Background There has been no in-depth study examining the preanalytical direct immunofluorescence (DIF) biopsy phase for patients with cicatricial conjunctivitis.
Methods 90 patients with cicatricial conjunctivitis had biopsies taken for DIF. The study examined the following biopsy and clinical parameters: Age and sex of patient, unilateral or bilateral involvement, unilateral or bilateral biopsy, site of biopsy, nature of biopsy site (normal or diseased), number of biopsies per eye, size of biopsy, medium in which biopsy sent, whether buccal mucosa biopsied, whether tissue biopsied for histology (fixed in formalin) DIF results for conjunctival and buccal biopsies and final clinicopathological diagnosis.
Results Most cases had unilateral sampling despite many cases showing bilateral disease. 15/90 cases had buccal biopsies. The conjunctival site for biopsy was not consistent from case to case. The mean maximum biopsy size was 3.3 mm length, 1 mm depth. No case was inadequate for DIF. Biopsies were obtained from conjunctiva with varying disease activity. 80/90 cases were sent in an appropriate medium permitting DIF. DIF+ biopsy rates were not affected by biopsy site disease activity.
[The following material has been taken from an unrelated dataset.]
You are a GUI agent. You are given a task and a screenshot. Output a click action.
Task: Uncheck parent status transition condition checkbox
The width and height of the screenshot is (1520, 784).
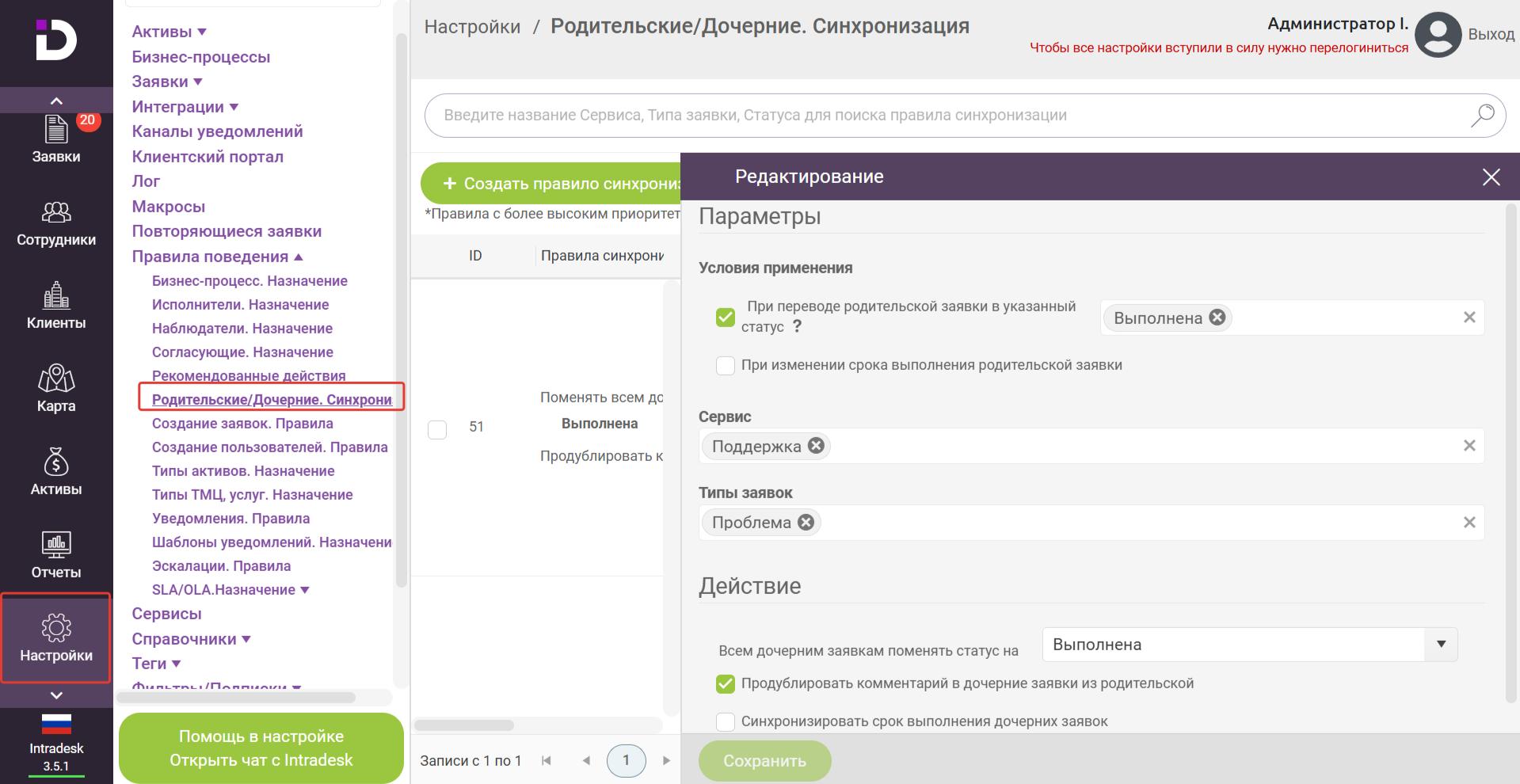(x=725, y=317)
Five cases of bilateral involvement and bilateral biopsies showed only unilateral DIF+. In five cases, the conjunctival biopsies were DIF+ and the buccal biopsy was DIF−. Five cases showed in situ and invasive carcinoma seen on the accompanying formalin-fixed biopsy.
Conclusions DIF biopsies for cicatricial conjunctivitis showed highly variable preanalytical phase sampling practice that requires national and international standardisation to facilitate prompt diagnosis, treatment, research and audit.